11-05-2025 12:00:00 AM
On Friday, Indian equities experienced a sharp intraday sell-off but managed to close above their lows for the day
metro india news I hyderabad
The stock market investors are a relieved lot and expect the market would look up on Monday. Sujit Malwani, a stock broker based out of Hyderabad said that investors have been jittery for the last two days and the news of the ceasefire has brought cheer.
The benchmark stock indices Sensex had Nifty had settled lower in the past two sessions amid concerns the brewing hostility between the two countries would turn into a full-fledged war. The market dislikes uncertainty and investors have been closely watching the proceedings. In the last two months, there has been apprehensions due to US tariffs and after the Pakistan attack on Pahalgam, markets further took a nose dive.
After the India-Pakistan tensions escalated post Operation Sindoor by India as a retaliation to the Pahalgam attack, Indian equities witnessed high volatility with a market capitalization (m-cap) loss to the tune of Rs 7.1 lakh crore over the last two trading sessions.

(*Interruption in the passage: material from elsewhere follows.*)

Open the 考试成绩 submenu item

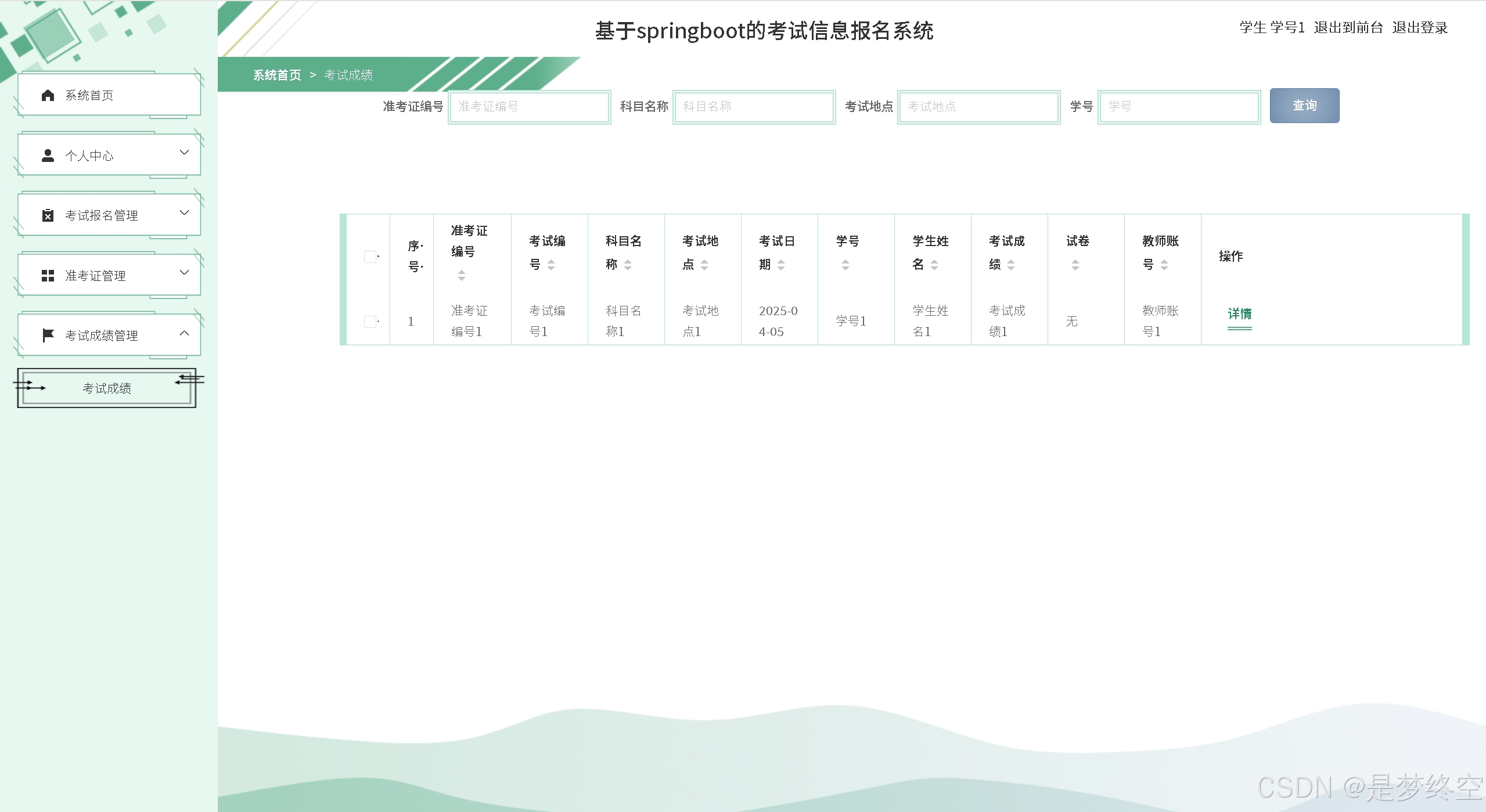point(107,388)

On Friday, Indian equities experienced a sharp intraday sell-off but managed to close above their lows for the day. The India VIX—an indicator of market volatility and fear—rose by 2.97 percent to 21.63, reaching its highest level in a month. Both indices reflected cautious investor sentiment, with many preferring to stay on the sidelines amidst fears of further escalation in the conflict.
PSU banks outperformed, along with consumer durables, whereas real estate and financial services lagged behind. Given the recent escalation of tensions, investor sentiment is likely to shift, with many seeking to avoid risky positions. Historically, de-escalation in geopolitical tensions has often triggered relief rallies in the Indian stock market.